Populärkultur

Hoppla, fallen gelassen.

Der belgische Regisseur Michaël R. Roskam transferiert mit The Drop einen typischen Gangsterfilm in alter Mafiatradition ins Jahr 2014. Fernab von GoodFellas (1990) und den Sopranos (1999-2007) zeichnet er ein lebensnahes Bild des täglichen Verbrechens: der schweigsame Griesgram Marv (wunderbar authentisch verkörpert von James Gandolfini) und sein lethargischer Cousin Bob (Meisterleistung: Tom Hardy), betreiben eine Bar. Diese wird von der tschetschenischen Mafia genutzt um ihre Tageseinnahmen aus Schutzgelderpressung und anderen kriminellen Tätigkeiten zu deponieren. Marv braucht Geld: sein Vater liegt im Koma, seine Schwester liegt ihm in den Ohren. Bob findet einen Hundwelpen und beschließt, ihn gemeinsam mit Nadia (Noomi Rapace) aufzuziehen, in deren Mülltonne er ihn gefunden hat.

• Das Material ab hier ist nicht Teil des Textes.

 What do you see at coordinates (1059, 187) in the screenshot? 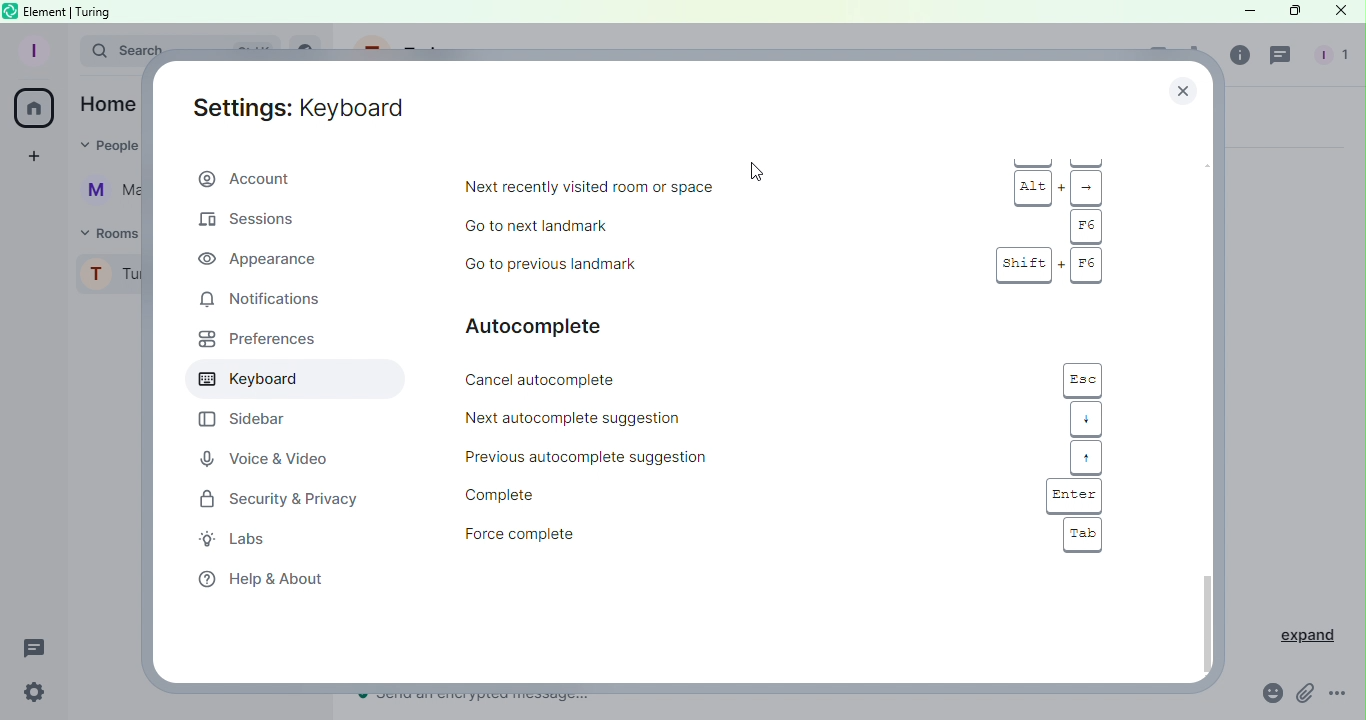
I see `alt + right arrow` at bounding box center [1059, 187].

5.000 Dollar, die aus der Bar gestohlen wurden und eine handvoll passiv-aggressive Tschetschenen später fragt sich der Zuseher plötzlich, wer eigentlich Richie Whelan ist und warum ein Psychopath den Hundewelpen wieder zurückhaben will. Doch ein abgetrennter Arm und Mafiosi, die so gar nicht ahnungslos sind, führen dazu, dass sich die Karten völlig neu mischen. In all der angedrohten und unmittelbaren Gewalt findet die Liebe schließlich auf überraschender und vielschichtiger Weise ihren Platz. Und die Akzeptanz, die allen Beteiligten das Leben einfacher macht: die Dinge sind so sind wie sie sind; und Menschen tun was sie tun. Dass die ProtagonistInnen trotzdem gut schlafen, wird aber angezweifelt.